> The conflicting views on this issue is from a
> professional point of view
> quite an embarressment at the moment. In order to
> create a standardised
> view at least in my environment I have created an
> explanation that most
> people seem to understand.
I'm glad most in your environment understand this and
you're able to speak a common language when it comes
to understanding withing your environment what you
mean when yu ue the terms "document and record", but
it doesn't fit for many of the rest of us.
> According to ISO the word mentioned in the
> definition for document that is
> different to record is the word unit.
Okay, I'm with you thus far, however, ONE is a unit
(known as a unit of one) and I don't think that when
ISO refers to a unit it's referring to a "group of
ones" with some commonality.
> So how I
> explain it is that Concept
> Policy, Policy, Minutes of meeting with regards to
> that policy, e-mail
> message with input on that policy each constitute a
> document (unit).
While these together form the basis of recording
something, each of them individually can be a record
on their own, and in most organizations the items you
mention all have independent RECORD retention periods.

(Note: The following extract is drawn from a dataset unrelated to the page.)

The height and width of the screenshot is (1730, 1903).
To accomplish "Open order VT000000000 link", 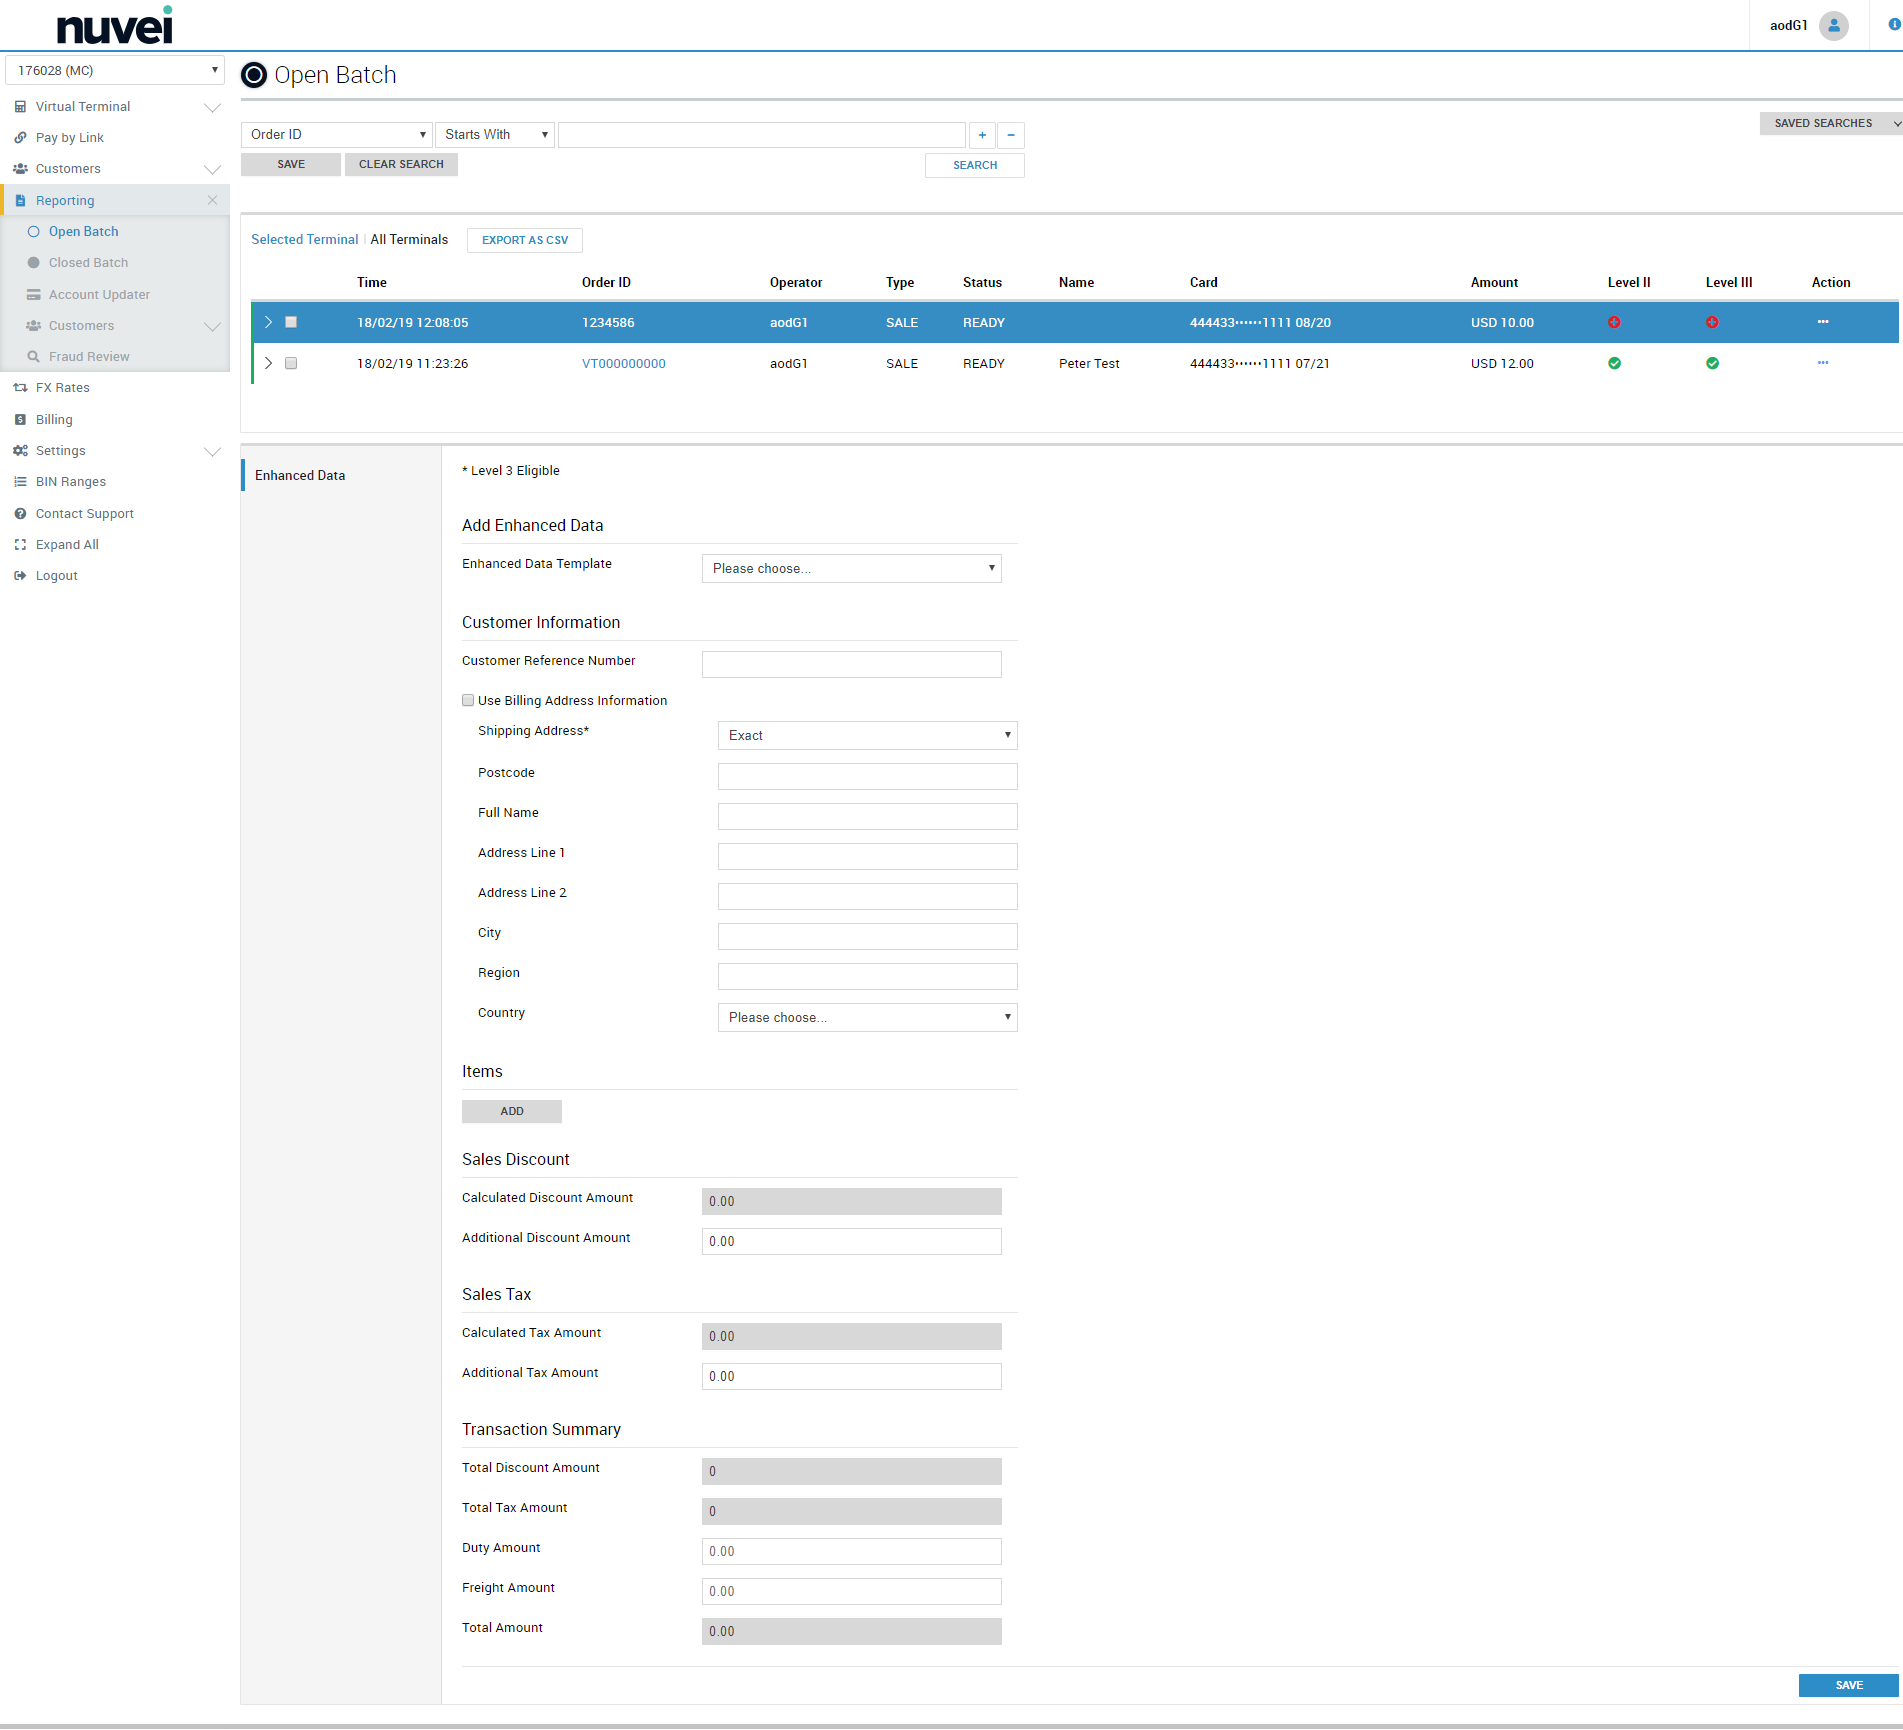I will pyautogui.click(x=623, y=364).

Seldom do you see a retention period based on a
compendium of documents that "record" an event or
"document" an occurence.
(in this case, I'm using "record" as to capture the
incident's occurence and "document" as to certify that
something took place)
> record is all this information managed together
> within context. In the
> paper world as an example think of the old brown
> file, each item on that
> file constitute a document but the whole file with
> items in chronological
> order and numbereds items with the correct reference
> and noted in the
> Register of Opened Files = the record.
There is NO WAY that you'll get RIMs to agree on this
concept. Each of the items in this "old brown file"
are created independently, belong to different record
series, have their own retention periods and are
related to a common event, but that does not make them
constitute a record only when they're combined.
I think in part the difference here is the use of a
registry system in the UK, AU (and I believe NZ) for
documents that is peculiar to those locations, hence
the use of the terminology "Register of Opened Files"
in the explanation.
> This file in
> context with other
> files is a more complete record etc.
For historical purposes, I agree that the composition
of these documents forms a more complete record
(similar to a project file) of an event and allows
someone to review everything that was involved in
making a decision or documenting how a decison may
have been made, but this is not the classic definition
of a record. A single document can be as complete a
record as a family of documents (the Bill of Rights,
the Magna Carta, the Declaration of Independence, one
Doctor's notes on a single visit, etc.)
> The same can be applied in the electronic
> environment when you manage the
> electronic documents in folders by means of folder
> structures, document
> properties and automated numbering within the sytem.
And it DEFINITELY doesn't fit here. Each electronic
file has a creation date of it's own, can stand on
it's own, is backed up independently, can be revised
with no impact on the others in the folder, can be
distributed on it's own, and can be called into a
legal proceeding on it's own merits. It can also be
used to support a variety of purposes and therefore
reside in MANY folders at the same time, which in your
example make it part of a number of records and
possibly, it serves a different purpose in each of
> To me that is the
> point where legal and information requirements can
> be met.
I think you would have a difficult time making this
explanation of "document and record" stand up in any
US court of law, I don't know about other locations
around the world, but it would be defeated soundly
> It is crucial that a clear standardised explanation
> be made available in the
> RM world.
I agree that we should be able to develop a common
language around such regularly used terms, and maybe
some day we will... and when we do, then we can also
tackle Archive and archiving =).
Just my view from this part o the World.